Task instructions
Please update these items by replacing "coordinates" with "position" everywhere, keeping everything else unchanged and leaving out the pictures.

------ Supplied information ------

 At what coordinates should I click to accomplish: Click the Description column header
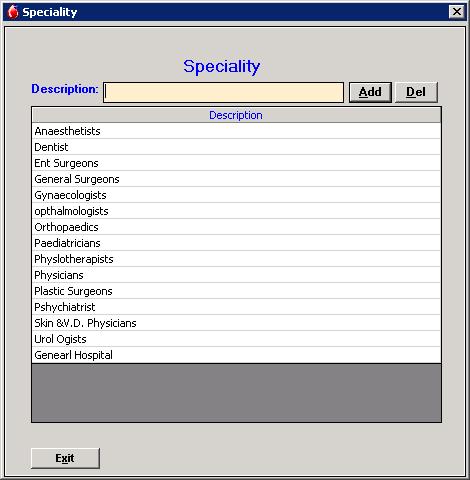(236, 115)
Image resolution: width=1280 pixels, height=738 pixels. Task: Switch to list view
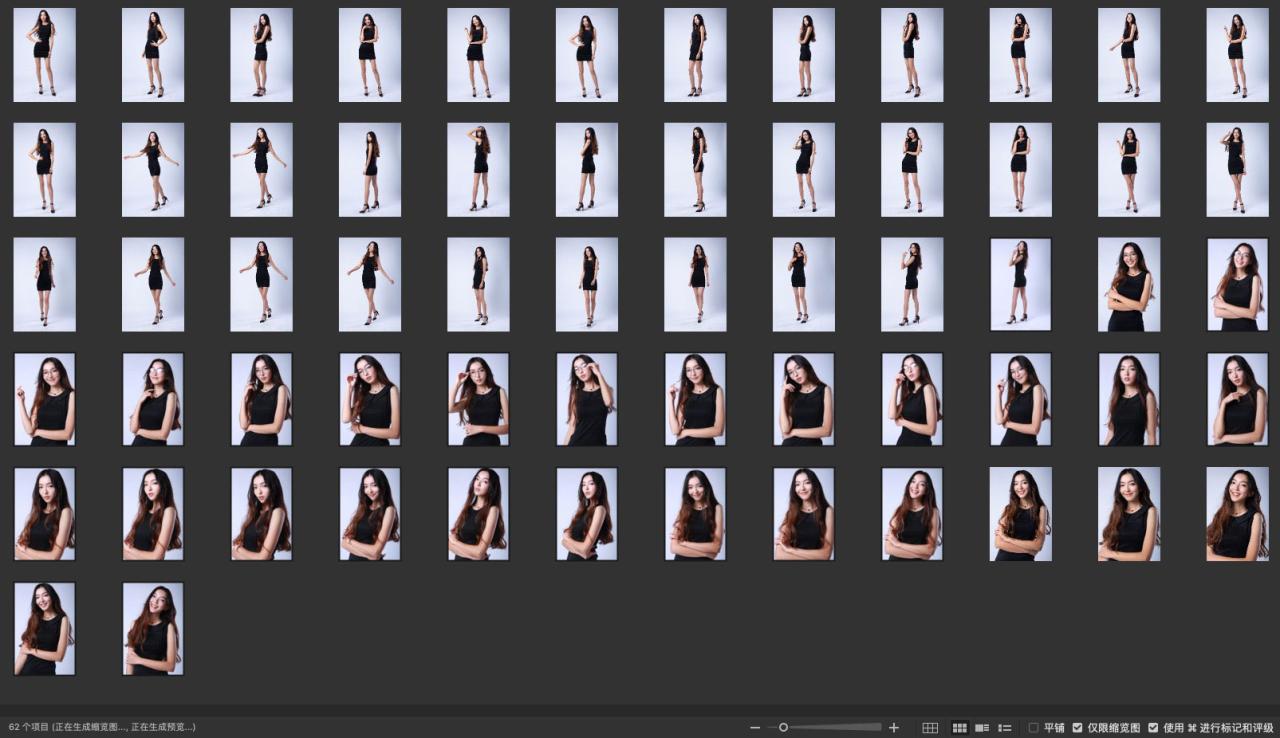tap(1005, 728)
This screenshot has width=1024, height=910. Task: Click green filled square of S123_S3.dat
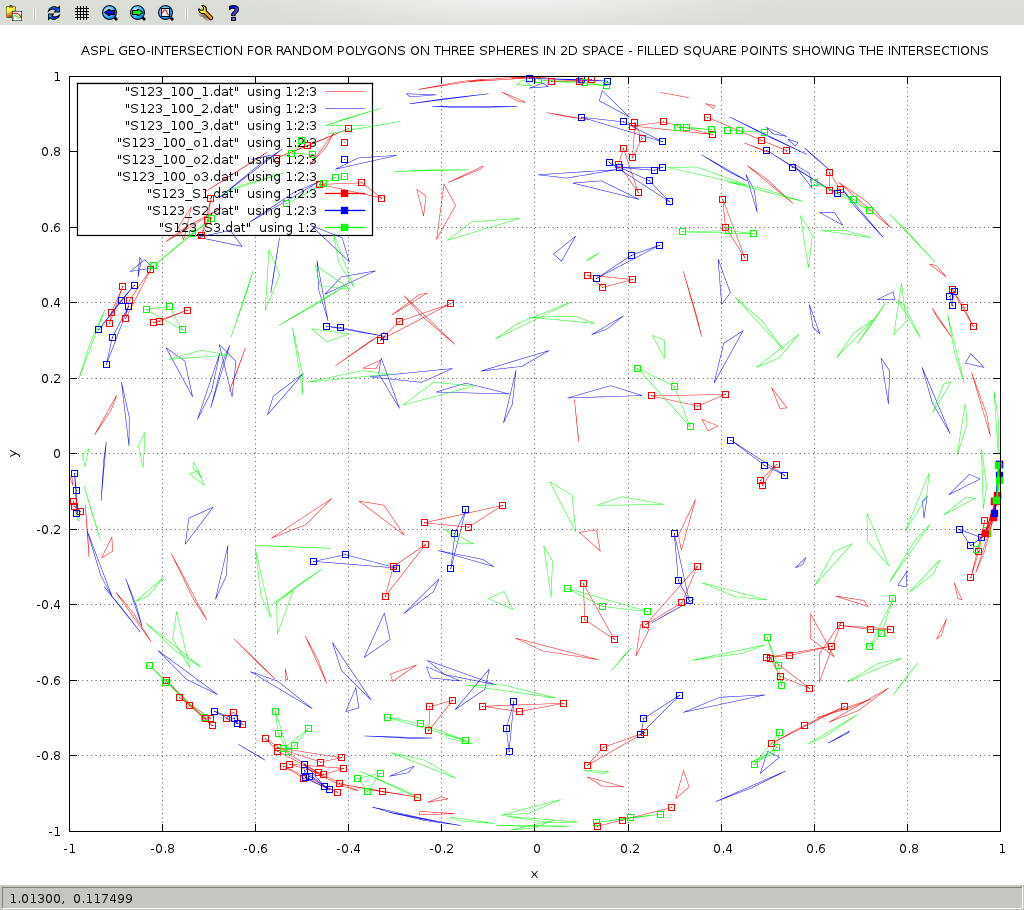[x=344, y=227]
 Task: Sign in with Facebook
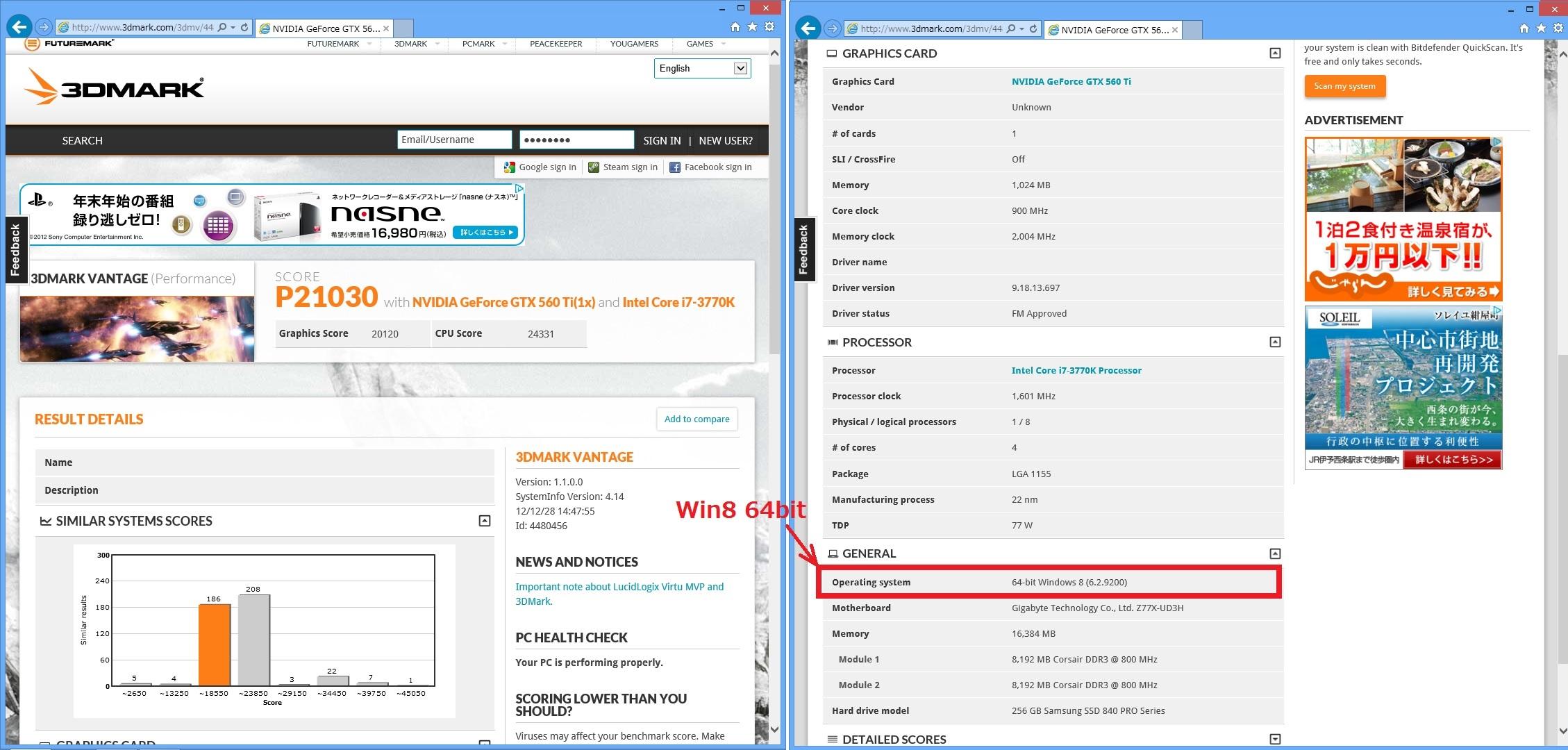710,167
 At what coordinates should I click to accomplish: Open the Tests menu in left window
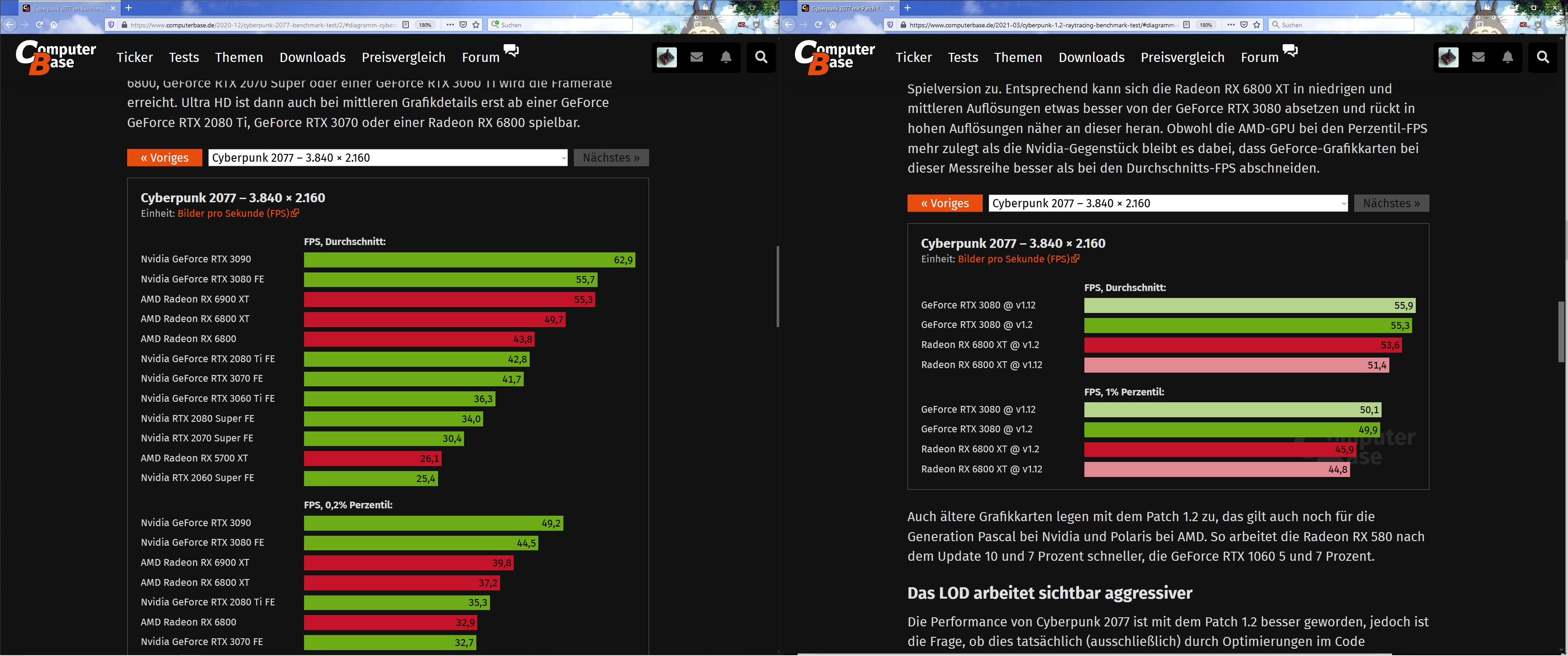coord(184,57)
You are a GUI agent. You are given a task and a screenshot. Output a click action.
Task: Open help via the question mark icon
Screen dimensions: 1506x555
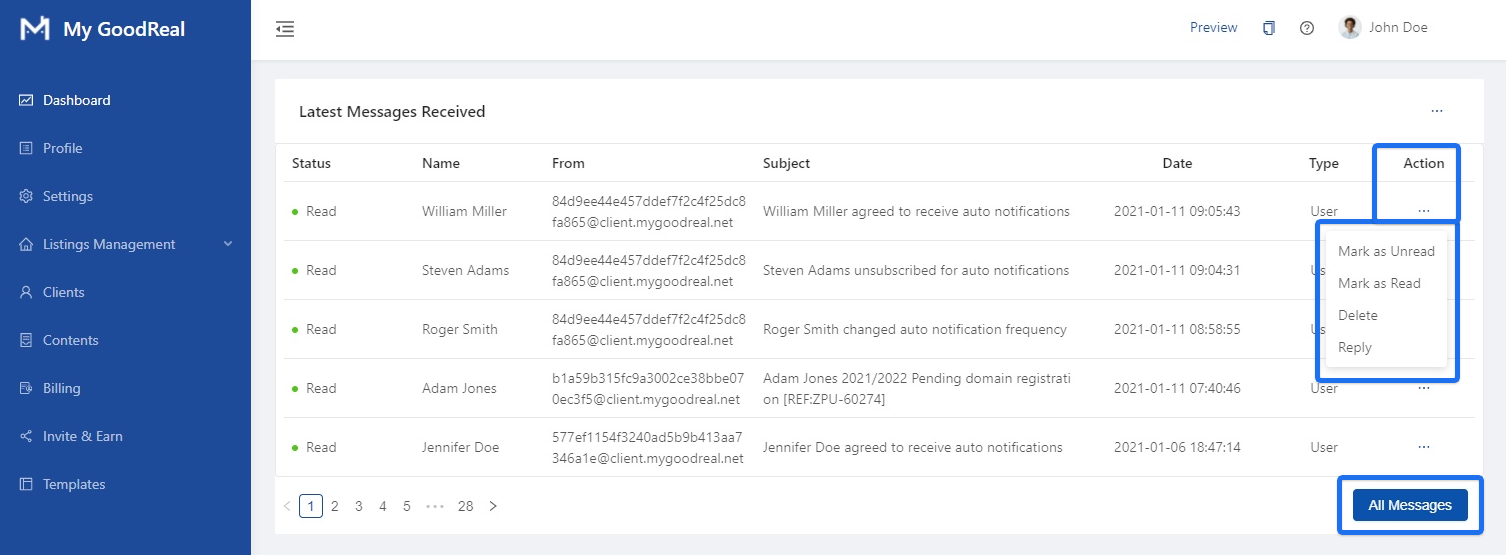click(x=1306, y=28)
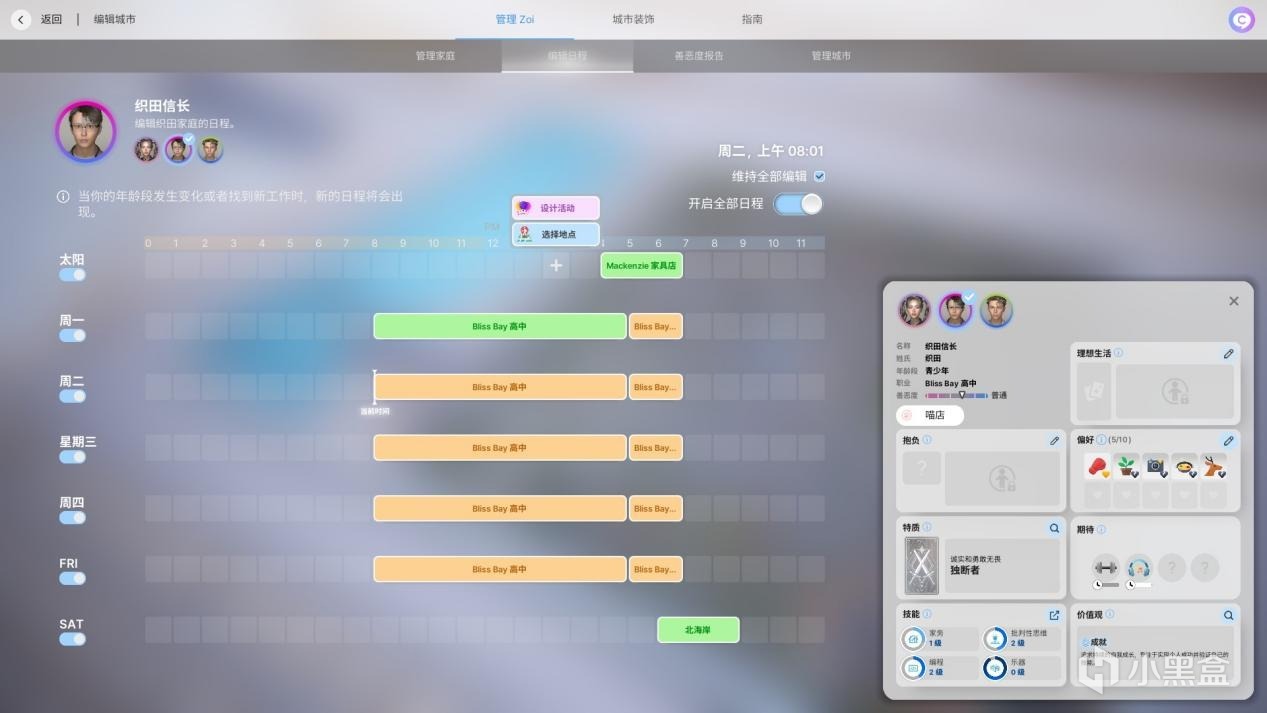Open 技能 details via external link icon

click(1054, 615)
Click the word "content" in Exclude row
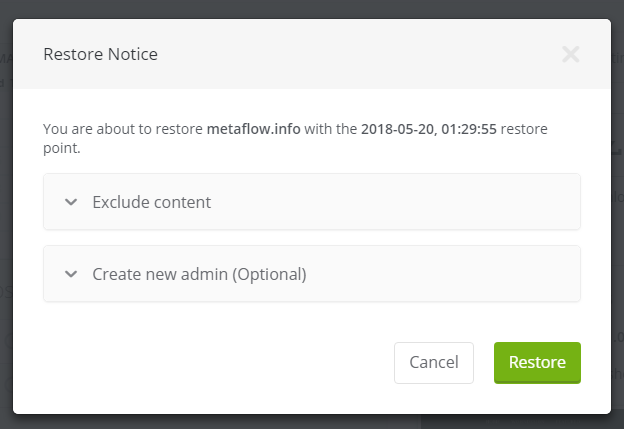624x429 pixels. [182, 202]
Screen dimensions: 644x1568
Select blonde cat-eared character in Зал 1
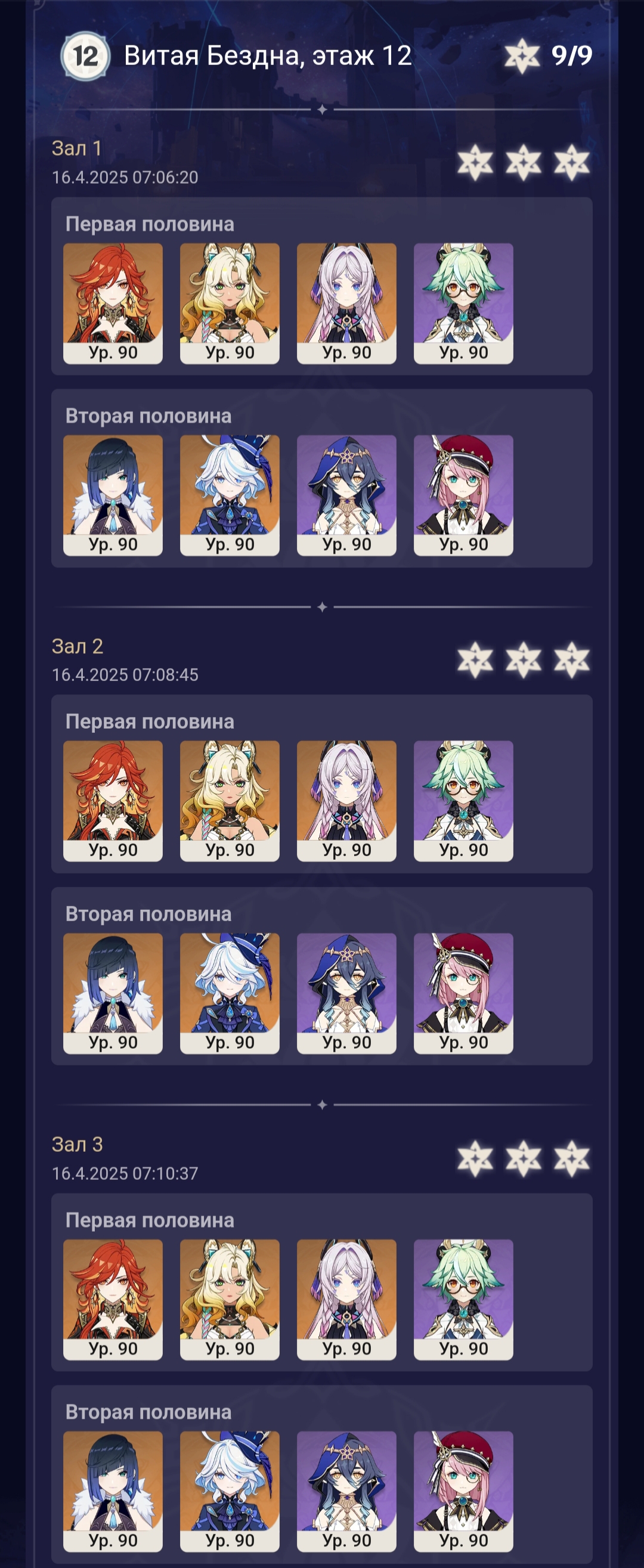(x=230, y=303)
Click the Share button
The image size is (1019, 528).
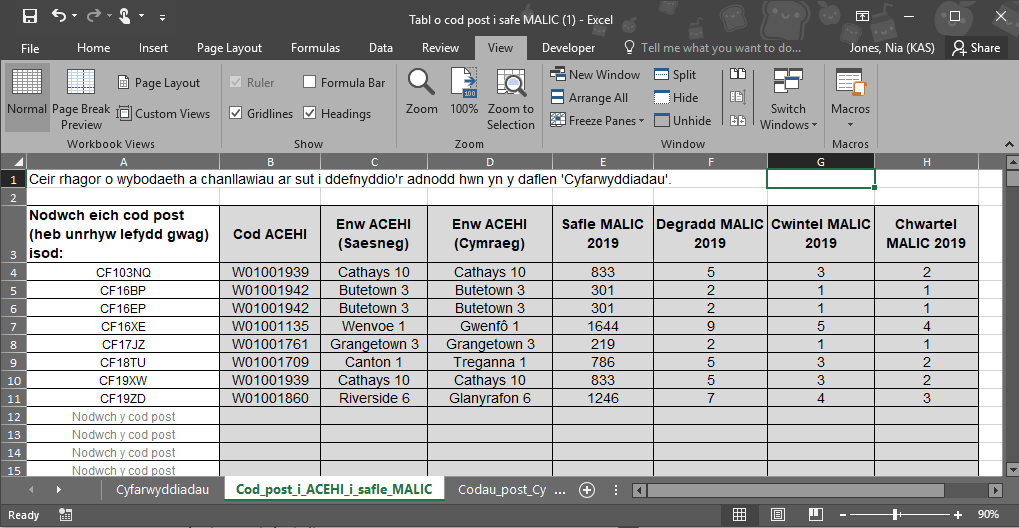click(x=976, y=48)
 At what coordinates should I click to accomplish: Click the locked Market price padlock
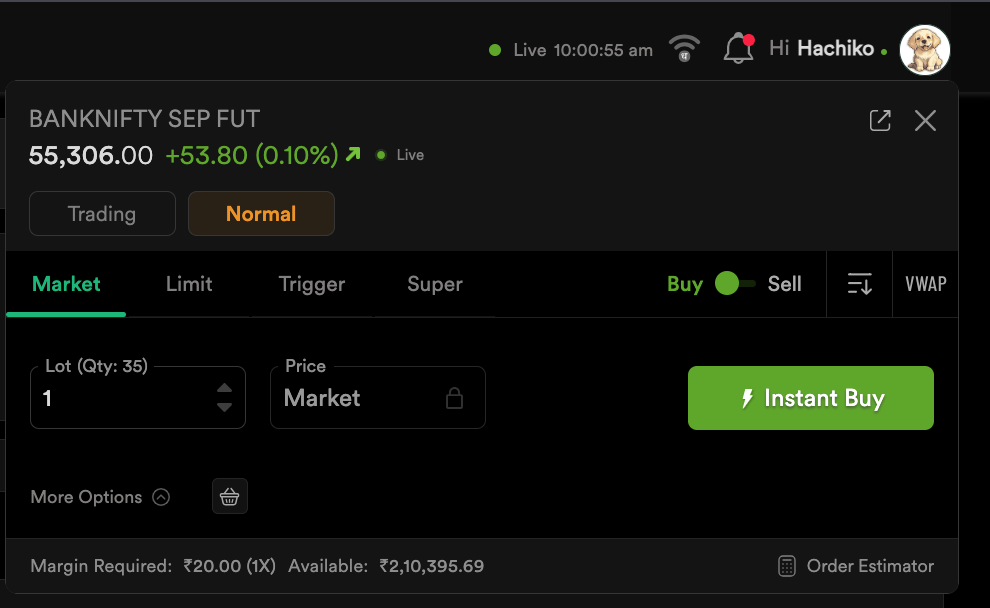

------

Correct answer
 At what position should I click to accomplish: Click the Description column header
(236, 115)
Image resolution: width=1280 pixels, height=738 pixels. Task: Switch to list view
tap(1005, 728)
This screenshot has width=1024, height=910. Task: Click green filled square of S123_S3.dat
[x=344, y=227]
 Task: Sign in with Facebook
710,167
 At what position should I click to accomplish: Open the Tests menu in left window
coord(184,57)
You are a GUI agent. You are given a task and a screenshot. Output a click action.
Task: Open help via the question mark icon
Screen dimensions: 1506x555
click(x=1306, y=28)
Open 技能 details via external link icon

click(1054, 615)
Click the word "content" in Exclude row
624x429 pixels. [182, 202]
Screen dimensions: 644x1568
Select blonde cat-eared character in Зал 1
(x=230, y=303)
Click the Share button
The image size is (1019, 528).
click(x=976, y=48)
 At what position should I click to accomplish: Click the locked Market price padlock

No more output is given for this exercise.